Photo courtesy, Augusto Miranda – Agência Pará. Retrieved from brasildefato.com.br
Excerpt from brasildefato.com.br
In recent years, the island of Combu, in the state of Pará, has become a tourism hotspot, where people can know the river and riverside communities in the region. But residents complain that the government’s lack of attention to the rise in the number of tourists in the area is contributing to increased violence, environmental degradation and, consequently, a shortage of products essential for extractive activities and the local way of life.
Combu Island is part of Belém’s riverside area. As one of the city’s main tourist routes, it will certainly be a destination for many people attending COP30, which will be held in November in the capital of Pará.
Combu community leaders argue that the municipal and state governments will be “embarrassed” if, in the middle of the climate conference, visitors see that the residents of one of the main tourist routes in the capital of Pará deal with a lack of drinking water and the negative impacts of extractive activities.

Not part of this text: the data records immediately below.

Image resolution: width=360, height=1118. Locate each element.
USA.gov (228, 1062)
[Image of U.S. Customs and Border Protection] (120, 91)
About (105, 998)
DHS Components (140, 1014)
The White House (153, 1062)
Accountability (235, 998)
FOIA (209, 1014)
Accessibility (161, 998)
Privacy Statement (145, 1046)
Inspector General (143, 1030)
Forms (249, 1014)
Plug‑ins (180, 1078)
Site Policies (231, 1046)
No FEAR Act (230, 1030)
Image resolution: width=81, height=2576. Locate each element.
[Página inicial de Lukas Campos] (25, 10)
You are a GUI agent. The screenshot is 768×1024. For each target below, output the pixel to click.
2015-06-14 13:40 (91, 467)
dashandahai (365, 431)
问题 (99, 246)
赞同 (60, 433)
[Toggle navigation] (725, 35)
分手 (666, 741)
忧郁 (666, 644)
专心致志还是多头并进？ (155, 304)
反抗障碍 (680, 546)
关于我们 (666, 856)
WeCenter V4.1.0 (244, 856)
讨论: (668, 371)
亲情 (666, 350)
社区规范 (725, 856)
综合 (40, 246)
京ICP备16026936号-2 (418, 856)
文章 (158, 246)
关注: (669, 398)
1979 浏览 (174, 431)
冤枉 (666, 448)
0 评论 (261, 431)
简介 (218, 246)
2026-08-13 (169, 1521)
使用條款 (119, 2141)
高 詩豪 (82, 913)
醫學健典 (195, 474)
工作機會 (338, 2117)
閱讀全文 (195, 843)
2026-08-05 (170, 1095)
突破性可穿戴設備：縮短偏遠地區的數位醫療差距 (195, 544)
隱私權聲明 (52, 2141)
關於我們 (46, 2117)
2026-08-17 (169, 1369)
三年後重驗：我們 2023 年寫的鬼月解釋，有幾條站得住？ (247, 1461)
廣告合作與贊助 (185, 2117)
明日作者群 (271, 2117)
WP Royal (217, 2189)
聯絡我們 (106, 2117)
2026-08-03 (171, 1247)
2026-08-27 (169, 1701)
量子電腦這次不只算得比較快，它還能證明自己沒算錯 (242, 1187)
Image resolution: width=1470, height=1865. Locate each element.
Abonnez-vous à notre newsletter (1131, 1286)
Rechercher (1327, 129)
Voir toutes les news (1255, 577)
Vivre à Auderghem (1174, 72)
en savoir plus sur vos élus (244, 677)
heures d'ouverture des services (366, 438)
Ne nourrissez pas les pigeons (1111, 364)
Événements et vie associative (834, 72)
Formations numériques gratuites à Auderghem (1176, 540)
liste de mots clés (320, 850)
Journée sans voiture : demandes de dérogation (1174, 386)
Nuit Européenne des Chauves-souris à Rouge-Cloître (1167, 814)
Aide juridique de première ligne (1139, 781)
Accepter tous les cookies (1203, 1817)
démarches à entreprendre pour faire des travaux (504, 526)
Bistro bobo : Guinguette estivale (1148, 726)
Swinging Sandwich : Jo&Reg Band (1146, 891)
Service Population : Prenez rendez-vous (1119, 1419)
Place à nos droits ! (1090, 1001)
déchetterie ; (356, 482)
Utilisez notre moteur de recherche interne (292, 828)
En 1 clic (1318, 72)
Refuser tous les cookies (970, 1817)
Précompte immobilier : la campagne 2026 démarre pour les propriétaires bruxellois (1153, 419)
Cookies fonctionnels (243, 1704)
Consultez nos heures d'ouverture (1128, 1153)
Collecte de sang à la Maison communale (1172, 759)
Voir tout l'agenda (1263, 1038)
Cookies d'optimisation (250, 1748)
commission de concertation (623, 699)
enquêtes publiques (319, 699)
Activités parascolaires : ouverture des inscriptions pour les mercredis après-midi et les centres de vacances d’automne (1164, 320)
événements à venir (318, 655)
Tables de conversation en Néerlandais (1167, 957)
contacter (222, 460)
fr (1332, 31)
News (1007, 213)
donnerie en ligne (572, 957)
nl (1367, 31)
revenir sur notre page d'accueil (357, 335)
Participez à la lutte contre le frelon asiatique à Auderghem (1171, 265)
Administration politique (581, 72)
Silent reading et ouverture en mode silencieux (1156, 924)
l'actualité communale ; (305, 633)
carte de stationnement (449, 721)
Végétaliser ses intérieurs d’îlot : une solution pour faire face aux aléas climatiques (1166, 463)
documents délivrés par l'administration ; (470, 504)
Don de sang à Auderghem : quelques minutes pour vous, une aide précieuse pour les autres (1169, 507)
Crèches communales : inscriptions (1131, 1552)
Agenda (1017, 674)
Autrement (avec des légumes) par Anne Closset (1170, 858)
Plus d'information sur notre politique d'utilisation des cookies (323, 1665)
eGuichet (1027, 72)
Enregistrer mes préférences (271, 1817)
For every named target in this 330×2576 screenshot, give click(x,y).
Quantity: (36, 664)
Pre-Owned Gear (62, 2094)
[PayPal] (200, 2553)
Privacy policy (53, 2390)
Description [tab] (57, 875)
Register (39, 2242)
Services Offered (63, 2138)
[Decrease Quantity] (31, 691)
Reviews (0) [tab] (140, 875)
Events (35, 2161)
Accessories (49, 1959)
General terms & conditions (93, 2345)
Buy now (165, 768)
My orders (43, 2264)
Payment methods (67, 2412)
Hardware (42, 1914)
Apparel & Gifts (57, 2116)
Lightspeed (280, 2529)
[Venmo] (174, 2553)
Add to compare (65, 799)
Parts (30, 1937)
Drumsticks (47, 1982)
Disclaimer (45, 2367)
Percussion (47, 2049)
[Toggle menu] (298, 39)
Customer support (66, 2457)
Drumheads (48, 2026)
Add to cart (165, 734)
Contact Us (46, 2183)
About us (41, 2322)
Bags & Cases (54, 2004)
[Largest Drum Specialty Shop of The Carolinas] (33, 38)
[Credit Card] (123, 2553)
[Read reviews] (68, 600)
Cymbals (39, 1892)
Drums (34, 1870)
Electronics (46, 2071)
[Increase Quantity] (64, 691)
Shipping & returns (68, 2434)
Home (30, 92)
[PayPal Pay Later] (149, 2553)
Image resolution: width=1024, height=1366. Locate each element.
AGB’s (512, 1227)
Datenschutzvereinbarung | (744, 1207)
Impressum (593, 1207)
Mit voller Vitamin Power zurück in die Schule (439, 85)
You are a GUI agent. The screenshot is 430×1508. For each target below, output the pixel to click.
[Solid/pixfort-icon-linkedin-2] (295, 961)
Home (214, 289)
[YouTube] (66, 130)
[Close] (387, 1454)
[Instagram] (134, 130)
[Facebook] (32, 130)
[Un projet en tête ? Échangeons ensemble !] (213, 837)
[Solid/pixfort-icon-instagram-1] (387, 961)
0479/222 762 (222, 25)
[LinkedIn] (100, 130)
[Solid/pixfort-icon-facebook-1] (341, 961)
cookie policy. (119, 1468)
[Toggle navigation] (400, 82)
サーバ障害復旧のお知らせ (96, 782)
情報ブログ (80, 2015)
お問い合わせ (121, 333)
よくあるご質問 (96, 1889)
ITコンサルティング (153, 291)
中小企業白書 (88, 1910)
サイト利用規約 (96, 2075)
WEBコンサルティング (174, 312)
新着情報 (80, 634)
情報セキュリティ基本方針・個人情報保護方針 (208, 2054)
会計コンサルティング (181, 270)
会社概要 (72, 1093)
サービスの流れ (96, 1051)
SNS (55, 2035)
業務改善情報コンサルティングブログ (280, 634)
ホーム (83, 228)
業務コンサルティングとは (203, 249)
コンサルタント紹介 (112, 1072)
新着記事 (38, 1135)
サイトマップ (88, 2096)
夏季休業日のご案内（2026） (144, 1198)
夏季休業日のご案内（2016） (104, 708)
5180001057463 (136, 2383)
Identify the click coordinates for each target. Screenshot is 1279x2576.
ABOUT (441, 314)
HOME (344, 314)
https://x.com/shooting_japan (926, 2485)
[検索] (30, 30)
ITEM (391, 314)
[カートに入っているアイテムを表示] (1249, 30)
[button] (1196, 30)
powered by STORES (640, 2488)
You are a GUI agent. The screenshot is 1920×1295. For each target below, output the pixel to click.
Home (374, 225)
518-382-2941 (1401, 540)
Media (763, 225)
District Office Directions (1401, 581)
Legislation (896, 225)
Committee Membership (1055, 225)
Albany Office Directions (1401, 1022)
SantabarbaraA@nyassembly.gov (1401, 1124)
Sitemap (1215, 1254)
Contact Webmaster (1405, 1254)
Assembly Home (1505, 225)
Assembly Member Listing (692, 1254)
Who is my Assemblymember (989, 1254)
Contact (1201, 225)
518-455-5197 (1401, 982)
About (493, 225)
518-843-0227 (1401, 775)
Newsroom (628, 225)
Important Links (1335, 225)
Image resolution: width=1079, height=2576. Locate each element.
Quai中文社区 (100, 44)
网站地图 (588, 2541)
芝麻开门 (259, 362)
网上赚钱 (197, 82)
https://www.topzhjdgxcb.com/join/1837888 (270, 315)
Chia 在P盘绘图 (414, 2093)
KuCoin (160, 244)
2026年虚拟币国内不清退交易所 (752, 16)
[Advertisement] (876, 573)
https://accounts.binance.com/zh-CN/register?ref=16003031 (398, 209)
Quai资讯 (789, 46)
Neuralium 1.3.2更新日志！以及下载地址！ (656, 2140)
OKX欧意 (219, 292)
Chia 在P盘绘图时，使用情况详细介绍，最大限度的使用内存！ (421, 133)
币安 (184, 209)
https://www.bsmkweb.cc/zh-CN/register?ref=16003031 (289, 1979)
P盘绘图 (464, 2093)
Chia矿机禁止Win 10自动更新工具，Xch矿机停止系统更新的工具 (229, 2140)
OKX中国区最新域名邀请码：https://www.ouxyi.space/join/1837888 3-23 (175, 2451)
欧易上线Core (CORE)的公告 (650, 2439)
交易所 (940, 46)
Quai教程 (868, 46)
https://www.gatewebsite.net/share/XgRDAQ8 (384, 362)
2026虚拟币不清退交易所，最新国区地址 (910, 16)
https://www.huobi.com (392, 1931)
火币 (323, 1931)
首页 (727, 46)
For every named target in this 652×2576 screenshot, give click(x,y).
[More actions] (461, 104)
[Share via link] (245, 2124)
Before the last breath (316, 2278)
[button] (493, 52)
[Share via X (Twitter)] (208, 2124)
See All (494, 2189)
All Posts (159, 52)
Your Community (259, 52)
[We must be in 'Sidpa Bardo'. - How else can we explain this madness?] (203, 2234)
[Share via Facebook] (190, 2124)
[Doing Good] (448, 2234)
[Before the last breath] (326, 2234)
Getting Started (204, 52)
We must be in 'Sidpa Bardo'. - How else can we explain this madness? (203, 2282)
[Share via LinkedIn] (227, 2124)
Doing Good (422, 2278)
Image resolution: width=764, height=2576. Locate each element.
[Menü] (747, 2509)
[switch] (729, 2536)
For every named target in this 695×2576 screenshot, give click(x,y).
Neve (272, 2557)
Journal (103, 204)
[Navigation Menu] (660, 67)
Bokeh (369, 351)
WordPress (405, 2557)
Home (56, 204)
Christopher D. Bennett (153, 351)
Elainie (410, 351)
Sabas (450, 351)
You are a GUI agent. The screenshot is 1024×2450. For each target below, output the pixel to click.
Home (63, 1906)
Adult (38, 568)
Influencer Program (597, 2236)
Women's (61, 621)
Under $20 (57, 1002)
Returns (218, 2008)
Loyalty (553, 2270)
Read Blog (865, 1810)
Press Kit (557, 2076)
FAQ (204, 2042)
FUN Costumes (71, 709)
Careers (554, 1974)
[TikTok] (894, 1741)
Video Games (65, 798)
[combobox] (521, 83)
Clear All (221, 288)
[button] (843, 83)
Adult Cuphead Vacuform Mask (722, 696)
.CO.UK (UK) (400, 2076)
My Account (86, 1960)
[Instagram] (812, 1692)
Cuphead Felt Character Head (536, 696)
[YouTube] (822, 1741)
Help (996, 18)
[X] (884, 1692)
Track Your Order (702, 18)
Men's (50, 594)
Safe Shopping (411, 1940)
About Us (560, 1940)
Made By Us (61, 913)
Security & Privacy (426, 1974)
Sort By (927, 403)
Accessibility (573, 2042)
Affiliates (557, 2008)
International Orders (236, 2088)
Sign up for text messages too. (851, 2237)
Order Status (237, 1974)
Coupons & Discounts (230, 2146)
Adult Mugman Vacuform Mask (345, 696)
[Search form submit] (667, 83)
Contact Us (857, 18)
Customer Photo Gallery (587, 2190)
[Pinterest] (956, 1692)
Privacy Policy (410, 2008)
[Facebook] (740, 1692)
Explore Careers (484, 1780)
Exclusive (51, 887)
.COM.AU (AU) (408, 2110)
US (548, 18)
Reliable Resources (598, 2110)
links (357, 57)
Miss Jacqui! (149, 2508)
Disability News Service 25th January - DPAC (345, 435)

“The island’s residents have historically lived off extractivism and, depending on the period of the year, they dedicate themselves to growing food. When it’s not açaí season, they fish for shrimp or fish. However, with the increase in the flow of boats on the island, particularly in the last seven years, both shrimp and fish have disappeared, and it’s dangerous for river dwellers to fish,” says Iva Nascimento, president of the Piriquitaquara Igarapé Residents’ Association.